→ What needs to be done:
Reproduce the full listing that follows, matching it exactly.

→ Exercise inputs:

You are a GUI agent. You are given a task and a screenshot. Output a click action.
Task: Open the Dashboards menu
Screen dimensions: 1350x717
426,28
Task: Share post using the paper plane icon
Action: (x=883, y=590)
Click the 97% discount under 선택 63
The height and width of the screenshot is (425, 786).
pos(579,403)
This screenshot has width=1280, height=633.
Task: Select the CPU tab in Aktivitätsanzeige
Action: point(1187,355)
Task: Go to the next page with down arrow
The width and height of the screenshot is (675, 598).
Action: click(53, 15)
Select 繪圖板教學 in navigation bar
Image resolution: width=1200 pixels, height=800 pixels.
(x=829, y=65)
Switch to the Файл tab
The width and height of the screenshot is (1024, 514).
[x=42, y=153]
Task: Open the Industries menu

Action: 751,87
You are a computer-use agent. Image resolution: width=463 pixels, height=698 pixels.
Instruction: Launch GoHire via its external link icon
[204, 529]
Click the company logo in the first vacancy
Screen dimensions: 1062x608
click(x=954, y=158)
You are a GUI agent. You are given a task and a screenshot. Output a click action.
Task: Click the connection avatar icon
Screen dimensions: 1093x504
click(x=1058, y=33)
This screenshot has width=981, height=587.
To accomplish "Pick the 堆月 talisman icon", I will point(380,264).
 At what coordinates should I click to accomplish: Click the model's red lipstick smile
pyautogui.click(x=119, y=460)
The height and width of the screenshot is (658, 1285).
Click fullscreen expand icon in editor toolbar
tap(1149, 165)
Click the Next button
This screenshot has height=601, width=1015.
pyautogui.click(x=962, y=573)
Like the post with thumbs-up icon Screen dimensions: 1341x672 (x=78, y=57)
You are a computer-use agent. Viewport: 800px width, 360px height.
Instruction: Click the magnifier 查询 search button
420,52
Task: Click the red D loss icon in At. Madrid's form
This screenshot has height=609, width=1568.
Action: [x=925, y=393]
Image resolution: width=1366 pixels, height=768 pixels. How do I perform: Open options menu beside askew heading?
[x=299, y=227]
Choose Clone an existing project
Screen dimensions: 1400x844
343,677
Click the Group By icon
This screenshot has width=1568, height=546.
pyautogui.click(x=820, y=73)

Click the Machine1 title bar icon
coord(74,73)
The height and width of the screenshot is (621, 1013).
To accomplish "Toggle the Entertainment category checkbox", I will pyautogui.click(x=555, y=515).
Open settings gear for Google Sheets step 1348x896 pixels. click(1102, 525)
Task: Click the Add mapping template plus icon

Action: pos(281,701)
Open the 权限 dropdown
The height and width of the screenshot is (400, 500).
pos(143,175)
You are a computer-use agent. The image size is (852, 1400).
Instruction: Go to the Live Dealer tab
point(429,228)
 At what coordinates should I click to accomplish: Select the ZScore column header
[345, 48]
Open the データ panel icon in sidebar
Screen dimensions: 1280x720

→ Response box:
You are a GUI agent. You are given a task and a screenshot. Output a click action.
Task: Open the Dashboards menu
Screen dimensions: 1350x717
426,28
Task: Share post using the paper plane icon
Action: (x=883, y=590)
Click the 97% discount under 선택 63
The height and width of the screenshot is (425, 786).
pos(579,403)
This screenshot has width=1280, height=633.
Task: Select the CPU tab in Aktivitätsanzeige
Action: point(1187,355)
Task: Go to the next page with down arrow
The width and height of the screenshot is (675, 598).
Action: click(53, 15)
Select 繪圖板教學 in navigation bar
Image resolution: width=1200 pixels, height=800 pixels.
(x=829, y=65)
Switch to the Файл tab
The width and height of the screenshot is (1024, 514).
[x=42, y=153]
Task: Open the Industries menu

Action: 751,87
You are a computer-use agent. Image resolution: width=463 pixels, height=698 pixels.
Instruction: Launch GoHire via its external link icon
[204, 529]
Click the company logo in the first vacancy
Screen dimensions: 1062x608
click(x=954, y=158)
You are a GUI agent. You are given a task and a screenshot. Output a click action.
Task: Click the connection avatar icon
Screen dimensions: 1093x504
click(x=1058, y=33)
This screenshot has width=981, height=587.
To accomplish "Pick the 堆月 talisman icon", I will point(380,264).
 At what coordinates should I click to accomplish: Click the model's red lipstick smile
pyautogui.click(x=119, y=460)
The height and width of the screenshot is (658, 1285).
Click fullscreen expand icon in editor toolbar
tap(1149, 165)
Click the Next button
This screenshot has height=601, width=1015.
pyautogui.click(x=962, y=573)
Like the post with thumbs-up icon Screen dimensions: 1341x672 (x=78, y=57)
You are a computer-use agent. Viewport: 800px width, 360px height.
Instruction: Click the magnifier 查询 search button
420,52
Task: Click the red D loss icon in At. Madrid's form
This screenshot has height=609, width=1568.
Action: [x=925, y=393]
Image resolution: width=1366 pixels, height=768 pixels. How do I perform: Open options menu beside askew heading?
[x=299, y=227]
Choose Clone an existing project
Screen dimensions: 1400x844
343,677
Click the Group By icon
This screenshot has width=1568, height=546.
pyautogui.click(x=820, y=73)

Click the Machine1 title bar icon
coord(74,73)
The height and width of the screenshot is (621, 1013).
To accomplish "Toggle the Entertainment category checkbox", I will pyautogui.click(x=555, y=515).
Open settings gear for Google Sheets step 1348x896 pixels. click(1102, 525)
Task: Click the Add mapping template plus icon

Action: pos(281,701)
Open the 权限 dropdown
The height and width of the screenshot is (400, 500).
pos(143,175)
You are a computer-use agent. The image size is (852, 1400).
Instruction: Go to the Live Dealer tab
point(429,228)
 At what coordinates should I click to accomplish: Select the ZScore column header
[345, 48]
Open the データ panel icon in sidebar
Screen dimensions: 1280x720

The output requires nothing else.